Dalke had spent several months communicating via email and transmitting top secret, classified information to someone he believed was a Russian foreign agent.

He was preparing to send more files after receiving instructions on how to access a secure connection at the station.

On the day of his mission, in September 2022, Dalke opened his laptop and emailed five files. One was a letter written in Russian, according to court documents.

"My friends!" it began. "I am very happy to finally provide this information to you... I look forward to our friendship and shared benefit. Please let me know if there are desired documents to find and I will try when I return to my main office."

However, his "Russian" contact was in fact an undercover US Federal Bureau of Investigation (FBI) agent.

FBI agents surrounded him moments after he sent the files.

Dalke on Monday received a nearly 22-year prison sentence for attempted espionage after sharing classified information.

He pleaded guilty last year to six counts of transmitting national defence information to a foreign agent.

"This defendant, who had sworn an oath to defend our country, believed he was selling classified national security information to a Russian agent, when in fact, he was outing himself to the FBI," said Attorney General Merrick Garland in a statement.
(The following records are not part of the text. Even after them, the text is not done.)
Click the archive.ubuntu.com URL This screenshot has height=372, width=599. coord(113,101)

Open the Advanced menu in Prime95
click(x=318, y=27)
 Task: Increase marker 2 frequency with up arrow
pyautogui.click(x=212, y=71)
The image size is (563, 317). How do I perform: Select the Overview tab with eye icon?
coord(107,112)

Dalke, who worked as an information systems security designer at the NSA, admitted to using an encrypted email account to share excerpts of classified documents. He held a top secret security clearance and signed a lifetime binding non-disclosure agreement as part of his role.

He obtained the documents while working at the agency.
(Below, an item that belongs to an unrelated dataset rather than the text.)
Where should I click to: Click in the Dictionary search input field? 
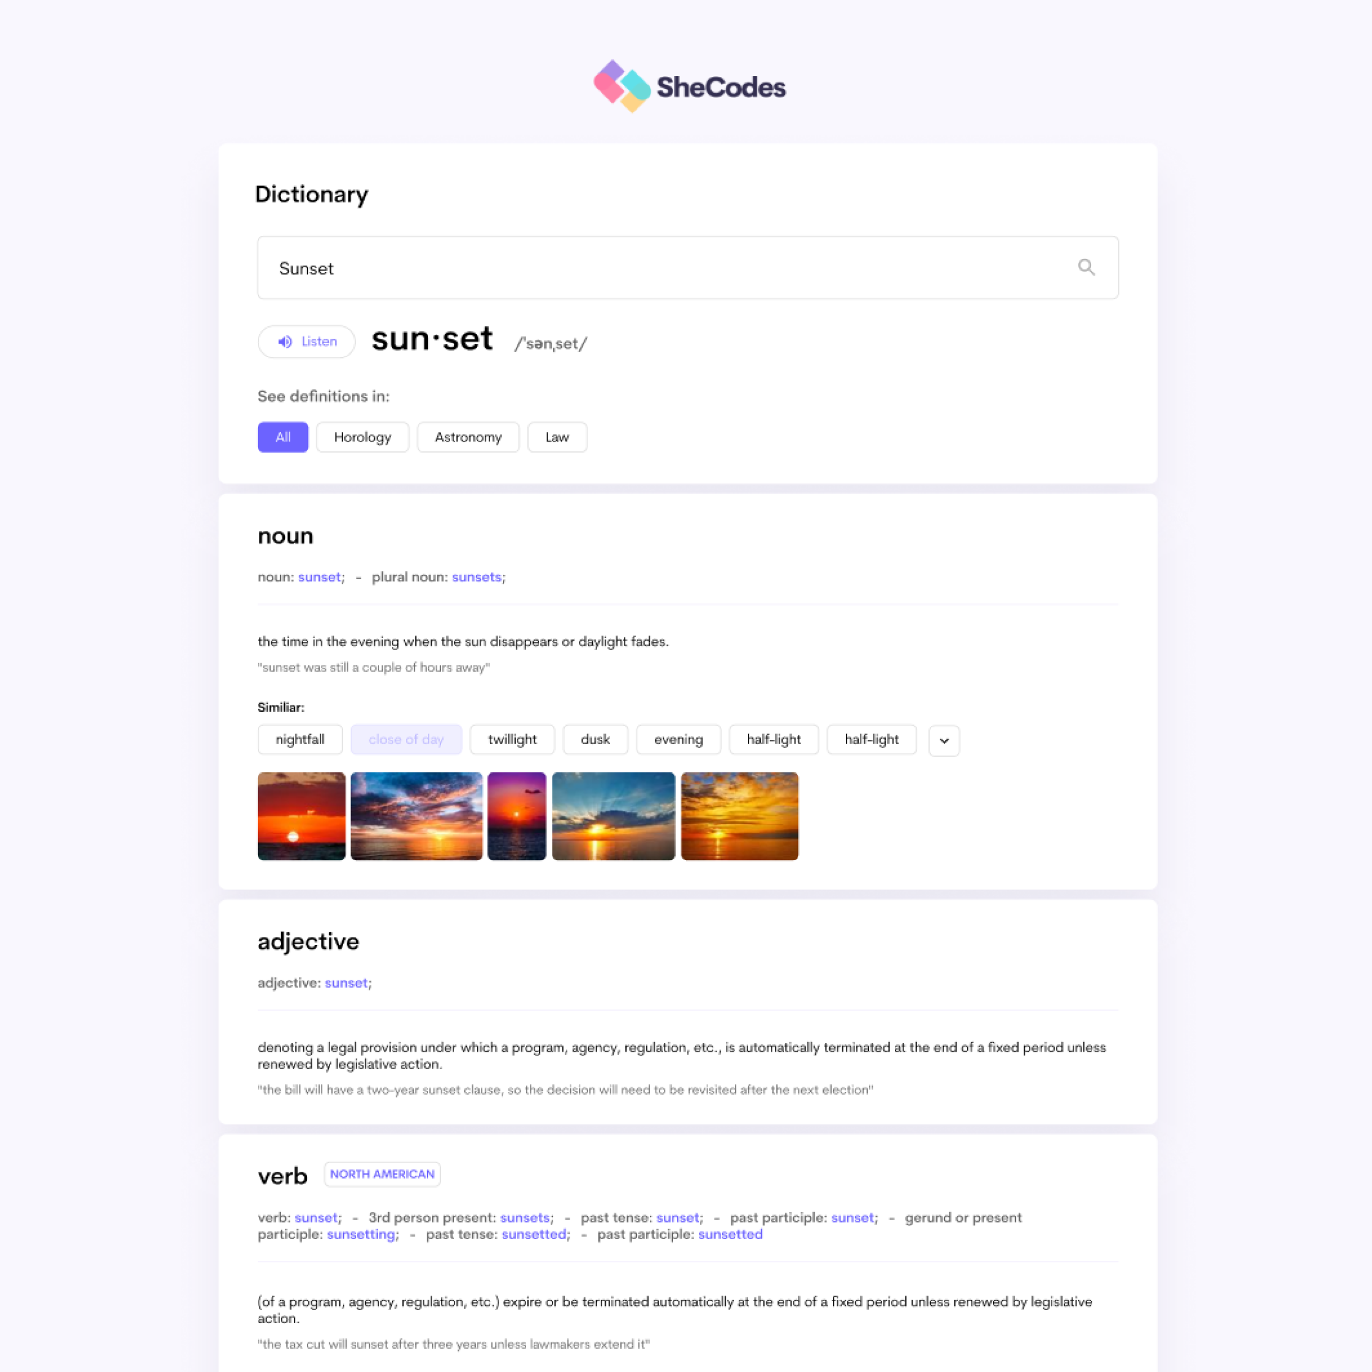click(686, 268)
Dalke started working at the NSA in June 2022. He worked for less than a month before requesting a nine-month leave of absence to help a family member with a medical condition, according to court documents. He was denied the leave and later submitted a letter of resignation.

He later re-applied for a position and accepted an offer of re-employment with the agency around the same time as his arrest in Denver.

Dalke asked for $85,000 (£67,953) through cryptocurrency from the undercover agent in return for the excerpts and promised to share more information in the future, according to court documents.

He admitted to wilfully transmitting the files with the intent that the information could benefit Russia, according to the US Department of Justice. He also admitted to using an encrypted email to demonstrate his "legitimate access and willingness to share" classified information with an individual who he believed was a Russian agent.

The classified documents included details related to foreign targeting of US systems and information on cyber operations, according to court documents.

In one of his emails transmitting files, Dalke wrote the excerpts were a "small sample of what is possible".